En son absence, la porte de son petit bazar était toujours verrouillée, et Aka ne donnait pas cher de la peau de ceux qui tenteraient un jour de lui dérober quoi que ce soit. Non seulement elle ne tolérait pas qu’on  fouine dans ses affaires, mais la pensée qu’on puisse découvrir ce qui se cachait au fin fond de sa cave la terrorisait. Personne ne devait jamais savoir, personne ne devait jamais trouver.

« Ne sens-tu pas que c’est fâché? Ça  frémit de rage et d’excitation…Ça  sait quelque chose, ma tendre Aka… les plus sensibles doivent aussi le percevoir. La pleine lune approche, c’est une période faste pour ce genre de manifestation, et je suis prêt à parier que la nature est aussi en train d’en souffrir... Xalahos ne croit pas aux présages, mais ce n’est pas une intuition aveugle simplement dictée par ton instinct… c’est beaucoup plus que cela, et ça te dégoûte d’en être consciente. »

Un rire sinistre résonna.

« Que de responsabilités et de soucis incombent à ceux qui détiennent un tel objet de malheurs et de pouvoirs, n’est-ce pas?
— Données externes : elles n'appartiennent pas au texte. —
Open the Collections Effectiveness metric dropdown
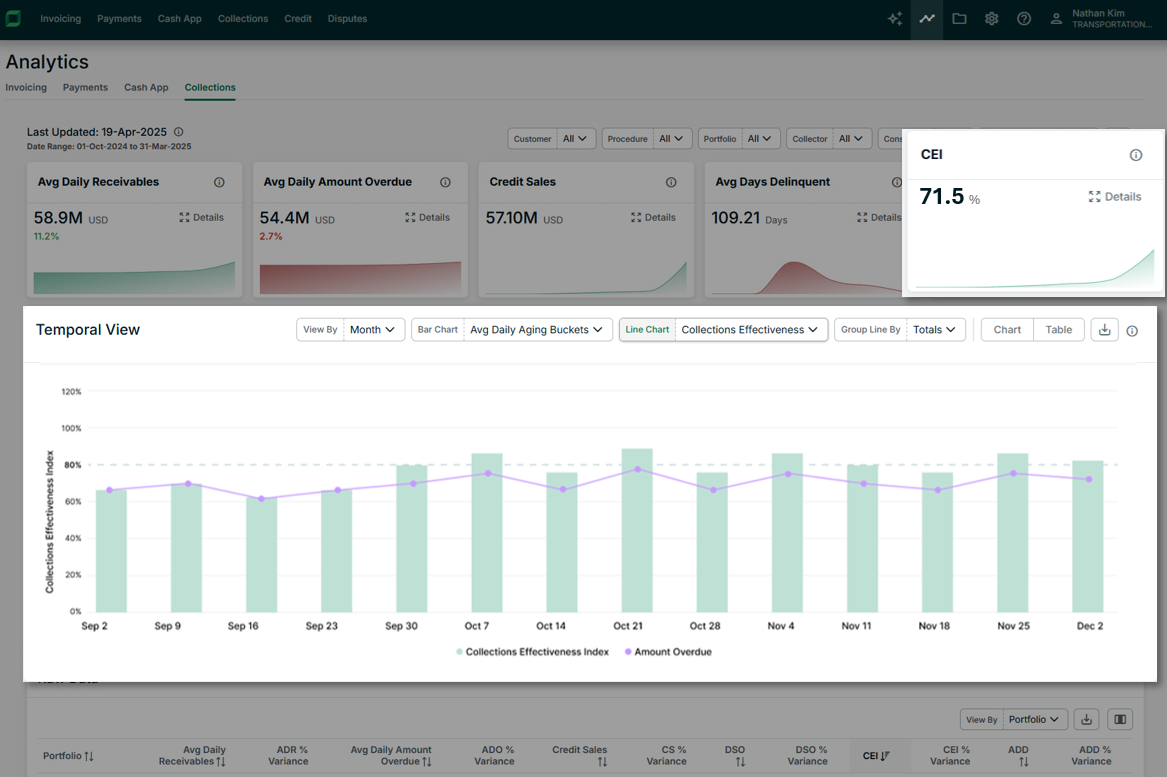Viewport: 1167px width, 777px height. pyautogui.click(x=751, y=329)
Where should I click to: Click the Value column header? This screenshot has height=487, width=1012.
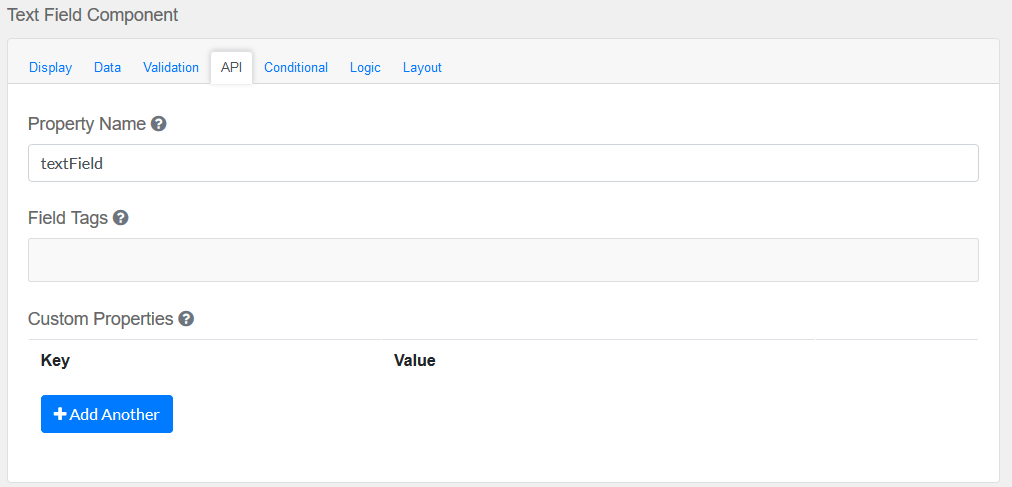tap(415, 360)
-Dégage » siffla la femme entre ses dents.

La voix se tut aussitôt.

D’un mouvement agile et rapide, Aka se remit debout et posa de nouveau son regard sur le tapis sous le comptoir. Sa figure avait retrouvé son masque de détachement usuel, sauf que le doute et la peur ne l’avait pas quitté. Ni la colère.

Elle s’approcha du comptoir et s’accroupit près du tapis pour le lancer plus loin, découvrant l’ouverture  tout juste assez grande pour qu’une personne puisse s’y introduire. Un accès fait sur mesure à sa mesure. Avec le plus de précaution possible (afin que Xalahos n’entende rien), elle souleva la trappe, puis elle s’y glissa tout aussi prudemment.

Elle devait aller voir.
Voilà la troisième partie du "Cœur de la colère".